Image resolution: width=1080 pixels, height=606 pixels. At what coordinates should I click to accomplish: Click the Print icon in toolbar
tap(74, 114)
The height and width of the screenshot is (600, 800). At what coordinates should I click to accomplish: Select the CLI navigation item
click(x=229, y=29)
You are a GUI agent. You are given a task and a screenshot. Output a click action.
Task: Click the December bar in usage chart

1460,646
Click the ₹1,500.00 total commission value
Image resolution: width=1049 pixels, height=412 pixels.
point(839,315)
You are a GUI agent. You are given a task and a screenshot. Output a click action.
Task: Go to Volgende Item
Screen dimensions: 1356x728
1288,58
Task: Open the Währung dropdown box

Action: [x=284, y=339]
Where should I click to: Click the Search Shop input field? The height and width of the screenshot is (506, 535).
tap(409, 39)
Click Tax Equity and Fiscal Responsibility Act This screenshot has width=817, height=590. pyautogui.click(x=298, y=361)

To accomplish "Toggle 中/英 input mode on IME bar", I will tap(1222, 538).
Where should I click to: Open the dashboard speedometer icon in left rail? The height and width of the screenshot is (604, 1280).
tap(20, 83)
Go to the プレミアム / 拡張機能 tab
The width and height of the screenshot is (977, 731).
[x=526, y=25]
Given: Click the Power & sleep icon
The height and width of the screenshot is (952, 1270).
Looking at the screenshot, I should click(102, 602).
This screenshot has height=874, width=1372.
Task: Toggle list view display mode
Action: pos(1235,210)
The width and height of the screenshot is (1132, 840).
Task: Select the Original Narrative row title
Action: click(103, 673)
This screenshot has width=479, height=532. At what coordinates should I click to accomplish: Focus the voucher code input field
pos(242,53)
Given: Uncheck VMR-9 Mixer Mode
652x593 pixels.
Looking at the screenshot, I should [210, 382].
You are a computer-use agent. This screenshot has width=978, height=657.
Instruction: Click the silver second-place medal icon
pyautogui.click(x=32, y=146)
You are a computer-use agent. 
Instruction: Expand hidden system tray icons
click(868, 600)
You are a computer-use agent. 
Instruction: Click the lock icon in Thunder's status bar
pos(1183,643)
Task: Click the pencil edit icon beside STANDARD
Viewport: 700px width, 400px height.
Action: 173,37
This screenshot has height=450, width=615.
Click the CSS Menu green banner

= = = = =

* Required action:
The records above need to be retyped in full, exactly as they stand.

* Exercise response:
Image resolution: width=1080 pixels, height=606 pixels. At what coordinates should I click to accomplish: Click the Print icon in toolbar
tap(74, 114)
The height and width of the screenshot is (600, 800). At what coordinates should I click to accomplish: Select the CLI navigation item
click(x=229, y=29)
You are a GUI agent. You are given a task and a screenshot. Output a click action.
Task: Click the December bar in usage chart

1460,646
Click the ₹1,500.00 total commission value
Image resolution: width=1049 pixels, height=412 pixels.
point(839,315)
You are a GUI agent. You are given a task and a screenshot. Output a click action.
Task: Go to Volgende Item
Screen dimensions: 1356x728
1288,58
Task: Open the Währung dropdown box

Action: [x=284, y=339]
Where should I click to: Click the Search Shop input field? The height and width of the screenshot is (506, 535).
tap(409, 39)
Click Tax Equity and Fiscal Responsibility Act This screenshot has width=817, height=590. pyautogui.click(x=298, y=361)

To accomplish "Toggle 中/英 input mode on IME bar", I will tap(1222, 538).
Where should I click to: Open the dashboard speedometer icon in left rail? The height and width of the screenshot is (604, 1280).
tap(20, 83)
Go to the プレミアム / 拡張機能 tab
The width and height of the screenshot is (977, 731).
[x=526, y=25]
Given: Click the Power & sleep icon
The height and width of the screenshot is (952, 1270).
Looking at the screenshot, I should click(102, 602).
This screenshot has height=874, width=1372.
Task: Toggle list view display mode
Action: pos(1235,210)
The width and height of the screenshot is (1132, 840).
Task: Select the Original Narrative row title
Action: click(103, 673)
This screenshot has width=479, height=532. At what coordinates should I click to accomplish: Focus the voucher code input field
pos(242,53)
Given: Uncheck VMR-9 Mixer Mode
652x593 pixels.
Looking at the screenshot, I should [210, 382].
You are a computer-use agent. This screenshot has width=978, height=657.
Instruction: Click the silver second-place medal icon
pyautogui.click(x=32, y=146)
You are a computer-use agent. 
Instruction: Expand hidden system tray icons
click(868, 600)
You are a computer-use agent. 
Instruction: Click the lock icon in Thunder's status bar
pos(1183,643)
Task: Click the pencil edit icon beside STANDARD
Viewport: 700px width, 400px height.
Action: 173,37
This screenshot has height=450, width=615.
Click the CSS Menu green banner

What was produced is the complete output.